People’s care plans showed evidence of effective partnership working and we saw information in peoples care files that showed the involvement of relatives where appropriate.

We observed the lunchtime meal using the Short Observational Framework for Inspection (SOFI). SOFI is a way of observing care to help us understand the experience of people who could not talk with us. There was a relaxed unrushed atmosphere and we saw that staff interacted with people in a respectful and dignified manner, recognising people as individuals’ and encouraging their engagement. We saw staff responded and supported people with dementia care needs appropriately.

There was a four week, seasonal menu cycle in use which was nutritionally balanced and offered a good range of choice.

We observed care in the home throughout the day. Relationships between people who used the service and staff members were very warm. Conversations were of a friendly nature and there was a caring atmosphere. Staff attitude to people was polite and respectful using their names and the right approach and people responded well to staff.

The home had a Service User Guide and this was given to each person who used the service in addition to the Statement of Purpose which is a document that includes a standard required set of information about a service.

The home had an End of Life Care Policy in place and people’s wishes regarding end of life were recorded in their care files, including any updates.

There was evidence of multi-disciplinary team reviews in people’s care files including the involvement of an Independent Mental Capacity Advocate (IMCA) where appropriate and evidence of best-interest decisions and discussions

We saw that prior to any new admission a pre-assessment was carried out with the person and their relative(s) and a trial period of residence was offered.

Each person who lived at Astley Grange had a contract of residence and people’s spiritual needs were met through the provision of regular visits from different faith groups.

There was a ‘key worker’ system in operation for both day and night shifts. There was a person centred care policy in place.

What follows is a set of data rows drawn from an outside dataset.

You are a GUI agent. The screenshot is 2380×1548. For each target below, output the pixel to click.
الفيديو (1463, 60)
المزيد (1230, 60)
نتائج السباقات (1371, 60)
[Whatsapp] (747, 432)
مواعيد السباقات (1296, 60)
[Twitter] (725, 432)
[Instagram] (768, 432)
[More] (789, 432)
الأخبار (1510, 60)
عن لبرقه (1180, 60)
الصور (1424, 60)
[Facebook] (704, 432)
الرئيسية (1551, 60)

We saw that information about personal preferences, social interests and hobbies was recorded in people’s care files. The service produced a monthly newsletter for people and their relatives. We found that resident’s surveys were also undertaken.

The home employed an activities coordinator. A wide variety of information and photographs of previous activities was displayed throughout the home.

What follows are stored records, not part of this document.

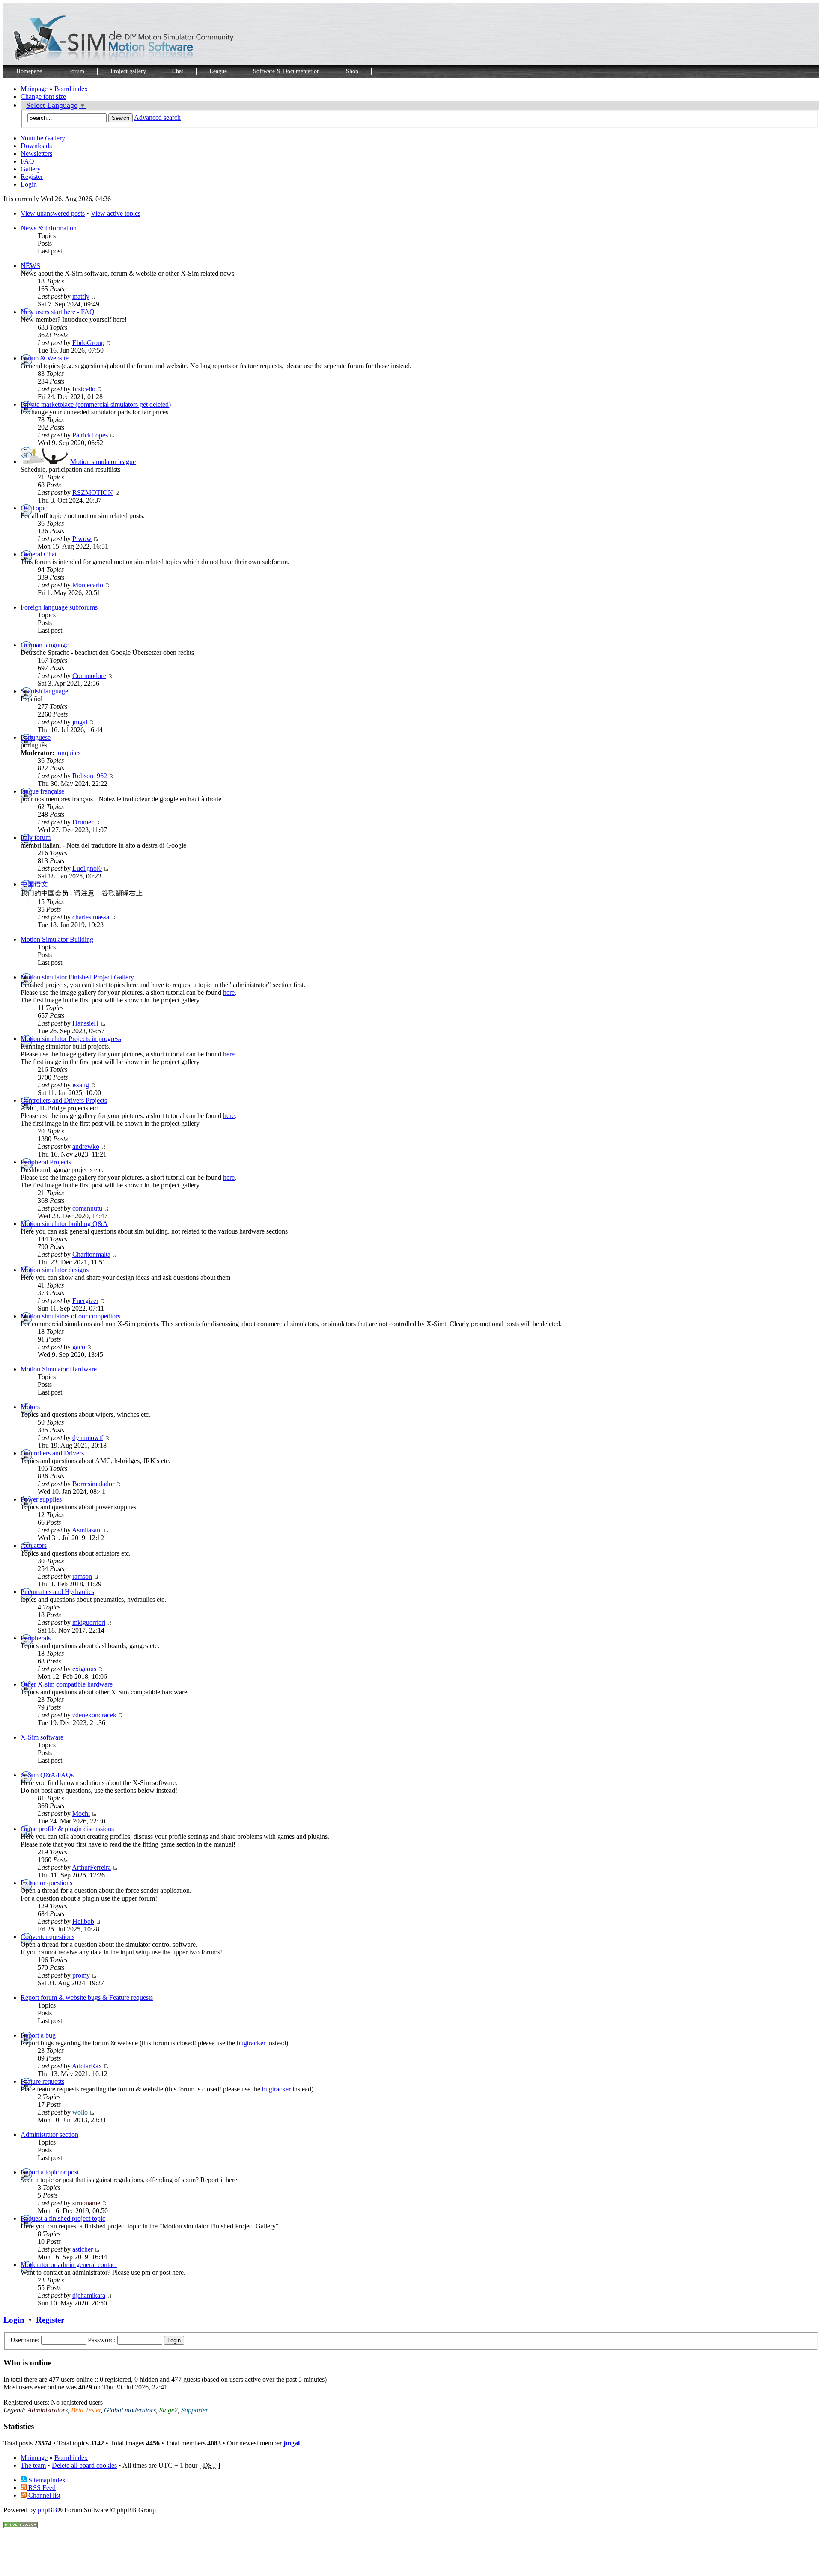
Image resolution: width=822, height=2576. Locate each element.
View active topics (115, 213)
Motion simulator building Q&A (64, 1223)
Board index (71, 88)
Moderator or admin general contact (69, 2264)
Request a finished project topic (63, 2218)
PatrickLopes (90, 435)
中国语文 (34, 884)
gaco (78, 1346)
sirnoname (86, 2203)
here (229, 992)
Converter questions (47, 1936)
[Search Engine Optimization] (20, 2525)
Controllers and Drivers (52, 1453)
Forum (76, 71)
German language (44, 644)
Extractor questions (46, 1882)
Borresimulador (93, 1483)
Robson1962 (89, 775)
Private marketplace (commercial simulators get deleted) (96, 404)
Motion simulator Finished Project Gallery (77, 977)
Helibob (83, 1921)
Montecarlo (87, 585)
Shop (352, 71)
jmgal (79, 722)
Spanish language (44, 691)
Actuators (34, 1545)
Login (29, 184)
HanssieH (85, 1023)
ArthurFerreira (91, 1867)
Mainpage (34, 88)
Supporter (194, 2410)
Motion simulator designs (55, 1269)
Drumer (82, 822)
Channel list (43, 2495)
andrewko (85, 1146)
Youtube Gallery (43, 138)
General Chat (39, 554)
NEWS (30, 265)
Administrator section (49, 2134)
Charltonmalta (91, 1254)
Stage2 (168, 2410)
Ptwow (82, 538)
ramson (82, 1576)
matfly (80, 296)
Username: (24, 2340)
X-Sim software (42, 1737)
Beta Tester (86, 2410)
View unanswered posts (53, 213)
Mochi (81, 1813)
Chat (177, 71)
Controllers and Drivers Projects (64, 1100)
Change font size (43, 96)
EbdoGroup (88, 342)
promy (81, 1975)
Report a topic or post (50, 2172)
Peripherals (36, 1638)
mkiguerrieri (88, 1622)
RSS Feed (41, 2487)
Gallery (31, 169)
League (218, 71)
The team (33, 2465)
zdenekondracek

The home had Investors in People status. The service was also accredited with the Gold Standards Framework in Care Homes

There were a range of monthly audits in place and all information was completed correctly and up to date.

Staff supervisions were undertaken regularly and we saw that these were used to discuss issues appropriately on a one to one basis. The manager carried out a registered nurse competency check under the home’s competency framework.

There was a business continuity management plan in place that identified actions to be taken in the event of an unforeseen event.

Throughout the course of the inspection we saw the registered manager walking around and observing and supporting staff.